This was our family’s home altar from about three-ish years ago. It’s definitely the most elaborate and beautiful one I’ve ever had. This was a shared altar, between my husband and I, so you can see there is a good mix of deities represented here. For example, the enormous Buddha, Jesus, Mary, and Prabupad (whose name I’ll have to check and edit, but that’s how it sounds, prah-boo-pahd). Oh, and Yoda, of course. There’s a good collection of other things as well…my string of paper cranes, the letter my father wrote me on his death bed, and a box that gives you a round of applause when you open it. There’s a rope of sweet grass, from way back when I lived in Arizona and danced along the pow-wow highway, a statue my mother made of a mother with a child on her knee, a shell from the sea, and landscaping rock from when we lived in Texas. All this, gathered around a more traditional selection of candles, incense, and a vessel for liquid. I threaded long garlands of lights around each of the three “altar boxes” as they’re called and had them set with a timer that would make them automatically flip on with my alarm clock, and off when it was time for bed. Looking at this altar space again touches my heart. It was the best one I’ve ever had, even if those three windows looked over someone else’s driveway. A lot of magic happened there.
Fast forward a couple of years and here we are in a new space. Some of the magic made before that altar led us here into the backwoods of Maine where we bought a one hundred and thirty year old farmhouse, restored it to the best of our ability (and budget), and began farming the land. We have lived here approximately 2 and a half years and have yet to set up our altar. It weighs heavily on me, not having a daily reminder to stay focused, a quick jolt of inspiration just upon opening my eyes. I have a lot of theories about why it’s taken us so long. Maybe it’s simply because the act of restoring this house, and stewarding this land, while trying to make a living, and raise two young boys is about all I have time for?
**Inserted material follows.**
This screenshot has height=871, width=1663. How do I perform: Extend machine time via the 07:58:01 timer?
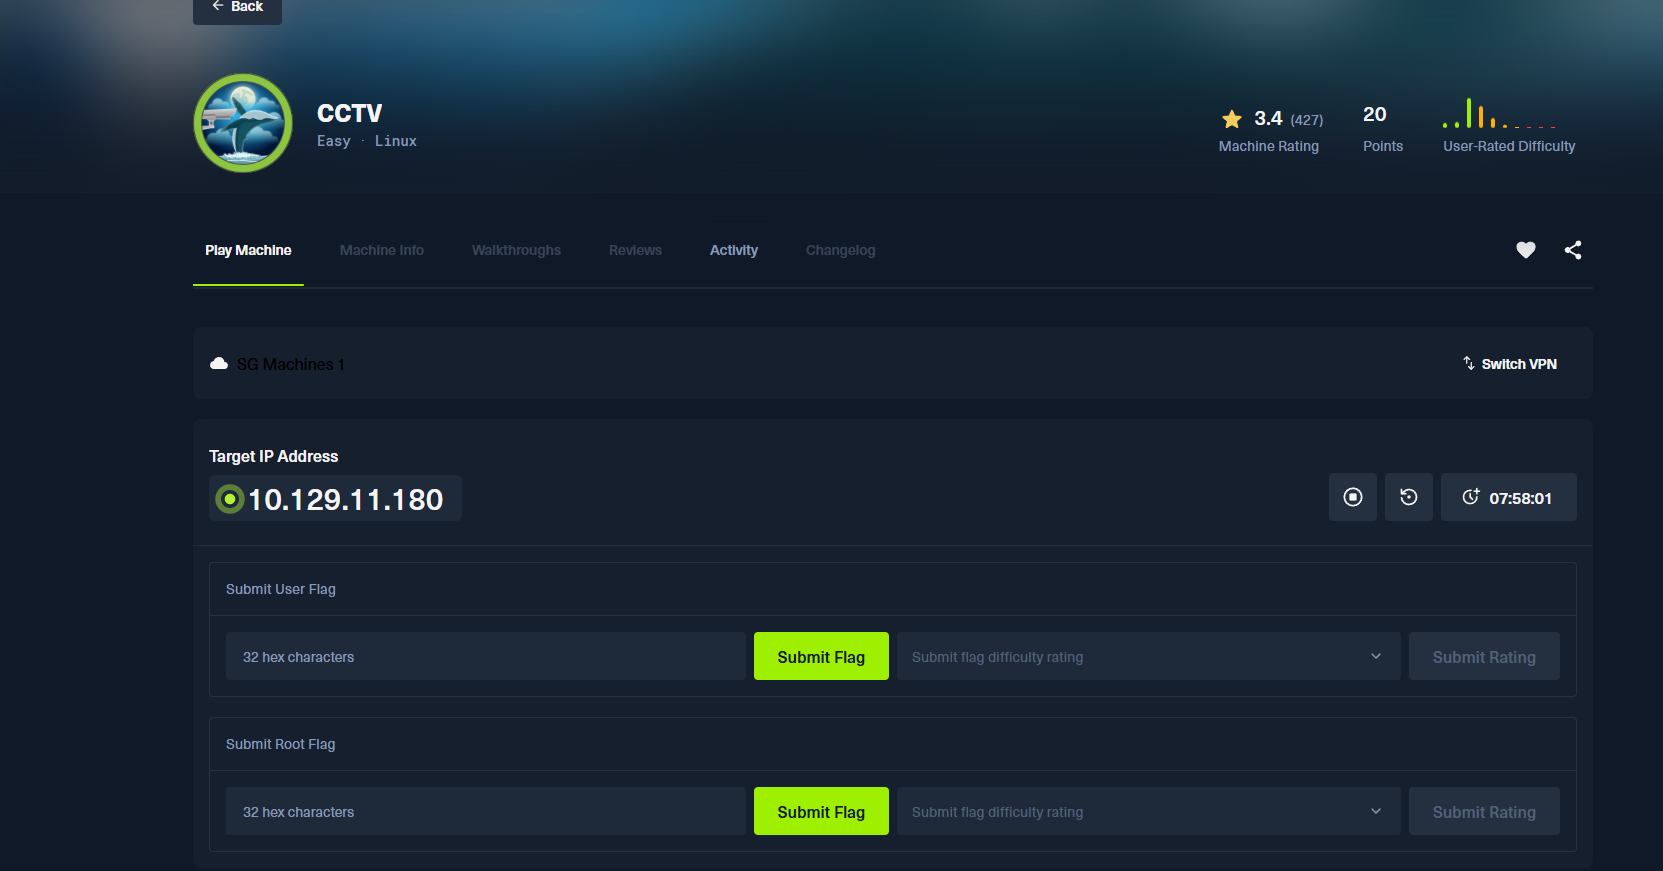1508,497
Maybe it’s because I find the natural world that surrounds me here every day so beautiful and inspiring I don’t NEED such a strong reminder. Or at least maybe I didn’t THINK I needed one. I’ll be honest though, it’s probably more due to the fact that we don’t have a single good space to put it.
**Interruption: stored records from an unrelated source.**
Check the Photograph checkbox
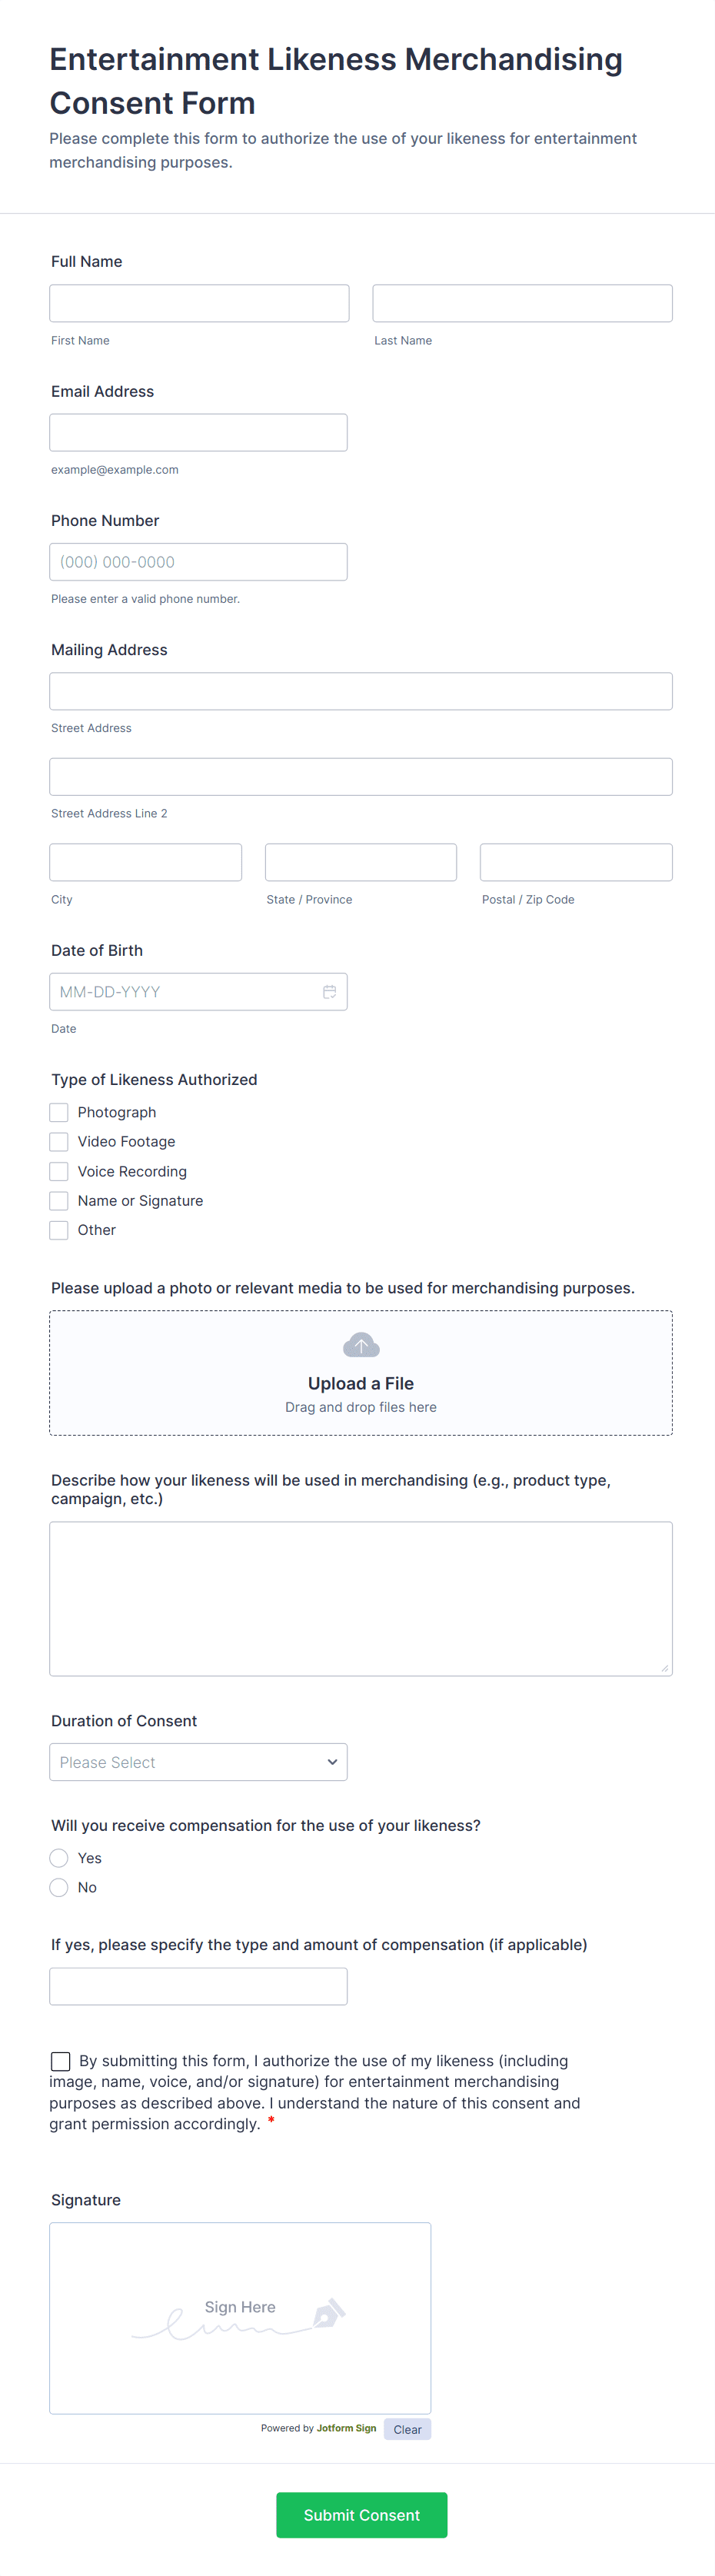715x2576 pixels. click(59, 1112)
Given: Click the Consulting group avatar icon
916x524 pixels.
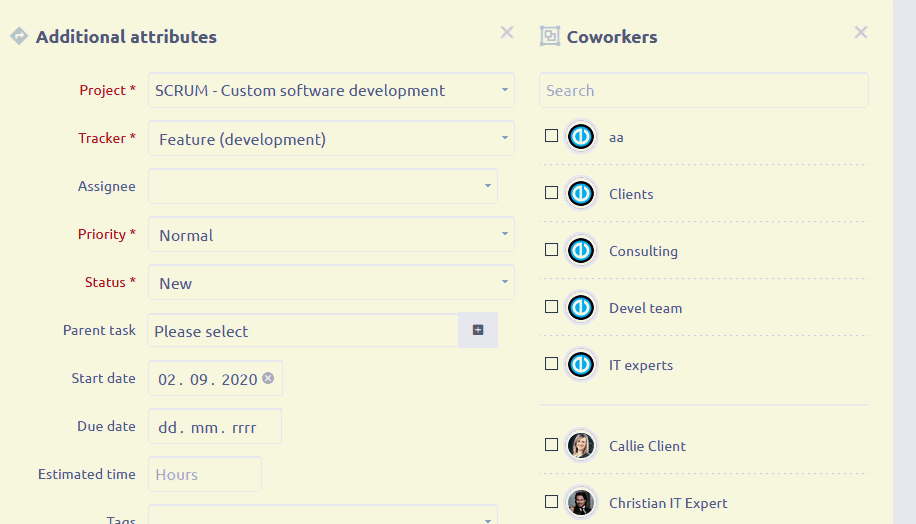Looking at the screenshot, I should click(x=581, y=251).
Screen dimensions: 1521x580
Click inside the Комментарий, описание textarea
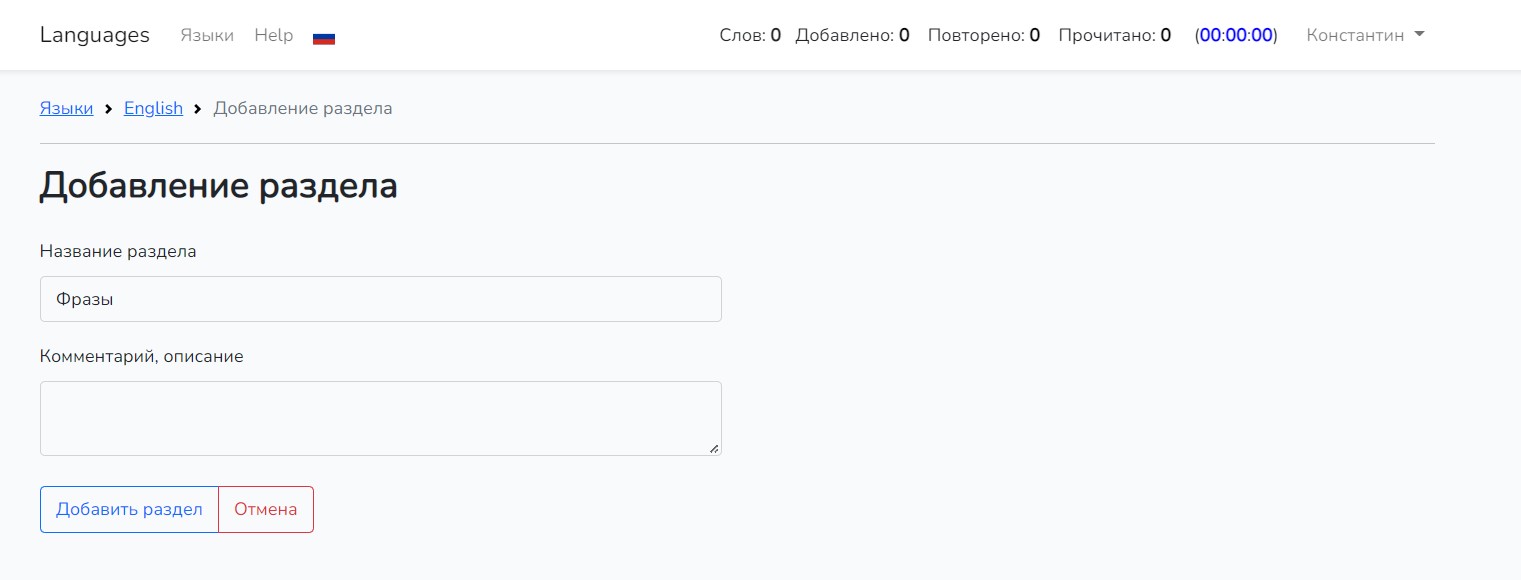[380, 418]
I like to put the altar in front of a window…CLOSE to the natural world. So that I may crack a window and have the smoke from my candles and incense actually reach the fresh air and be carried away. Unfortunately, although this house is beautiful, and is filled with windows, none of them are in a very good location to be considered sacred. Except for one. The kitchen. After many months of pondering what to do, I declared that the ONLY place we could put an altar, was the big bay window in the kitchen. And why not? The kitchen is where our family gathers. It’s where I go in the morning to commune with my coffee and the last room I go in to while shutting the house down for sleep. What better place to be greeted by a reminder to stay centered? A chance to say a prayer before heading out for the day or before heading to bed for the night.
I don’t have a picture of this altar yet, and I warn you it’s quite sparse compared to the last one. This is a more public space and frankly, there just isn’t enough space to put all the things I would like to up there. I’ve got some ideas for a bigger and better set up, all of which have their own logistical issues. For now I’m happy to have what I have. But…there it is. A step in the right direction.